As socialist PM Pedro Sanchez touts data showing that the virus’s spread has slowed thanks to social distancing and the lockdown policies put in place by his government, members of the opposition confronted his government during a Parliamentary exchange on Wednesday where they accused Sanchez of undercounting the number of deaths linked to the virus across Spain.
“Nobody trusts you anymore,” one member of the opposition exclaimed. This is because Spain, like many other countries, only counts patients who have tested positive among the official figures. Yesterday, after criticisms published in the NYT, New York City Mayor Bill de Blasio ordered health officials to count all deaths suspected of being caused by COVID-19, even if they hadn’t been officially diagnosed.
That prompted a nearly 4k surge in NYC’s official death toll, driving the citywide total north of 10k, and driving total US casualties north of 25k (per JHU, the US had 26,059 confirmed deaths as of Wednesday morning).
And as Trump’s critics in the press continue to hammer the administration’s response to the virus (the NYT followed up WaPo’s big hit piece from last week with one of its own this week to keep the conversation alive), ignoring the fact that few governments were truly prepared for the virus, and that the Trump Administration did more during the early days of the outbreak to stanch the spread than most of its peers abroad, the FT reports that the European Commission is holding a “donation drive” this week to try and raise funds for virus research.
After acknowledging a few weeks back that it neglected to count ‘asymptomatic’ patients in its total coronavirus patient tallies, China for the first time released a cumulative count of asymptomatic coronavirus cases.

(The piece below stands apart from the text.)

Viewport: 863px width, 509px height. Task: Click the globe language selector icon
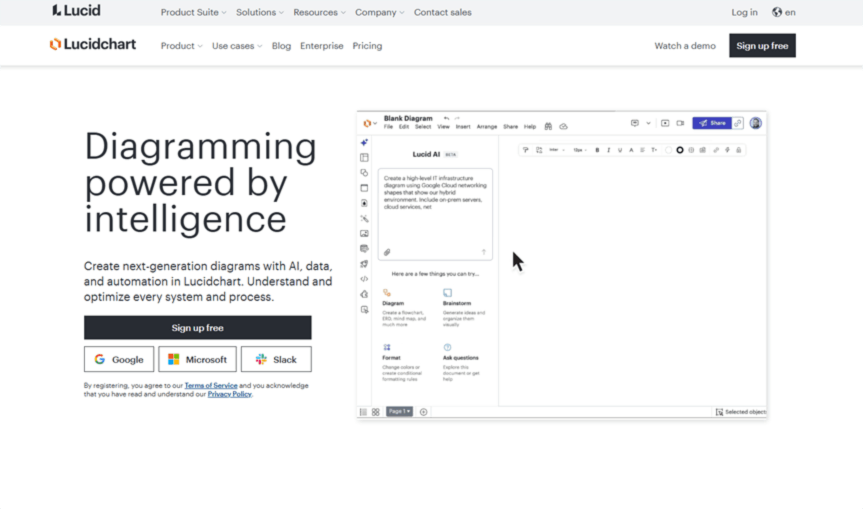[x=777, y=12]
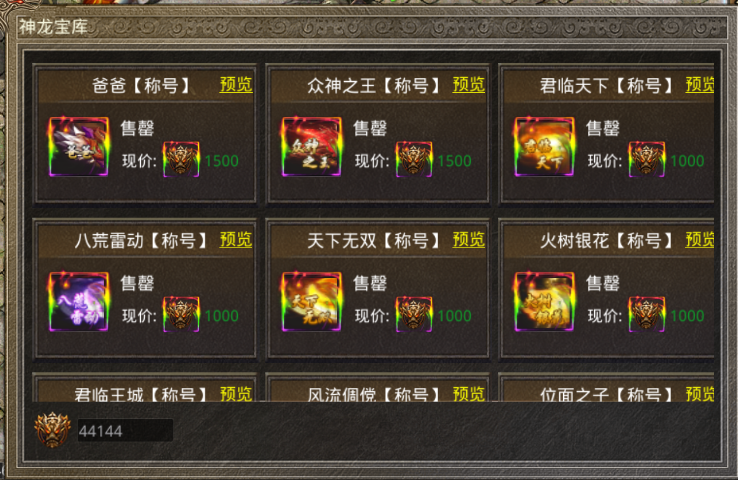Click the 44144 currency balance field
Screen dimensions: 738x480
[x=125, y=430]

The number? 6,764 – which instinctively seems well below the total number of cases that were excluded from China’ national count.
The German government is set to extend its COVID-19 restrictions until May 3rd, according to Handelsblatt, though details of the Interior Ministry’s plan to reopen the German economy have already leaked.
As the number of confirmed cases in Japan nears 10k, the government has released a dire sounding warning claiming that some 850,000 Japanese could be seriously sickened by the coronavirus, with almost half of them in danger of dying if harsher steps aren’t taken by the Japanese government – which has already declared a state of emergency – to implement more social distancing requirements.
South Koreans headed to the polls on Wednesday after the government decided not to delay a legislative election set for Wednesday.
Before we go, with half the global population facing some level of lockdown or movement restrictions, animals are beginning to venture out into abandoned human territory. In parts of Wales, goats can be seen walking the streets of the town.
“The goats absolutely love it,” said Andrew Stuart, a resident of Llandudno, Wales…”They’re taking the town back. It’s now theirs. Nothing is stopping them,” he said.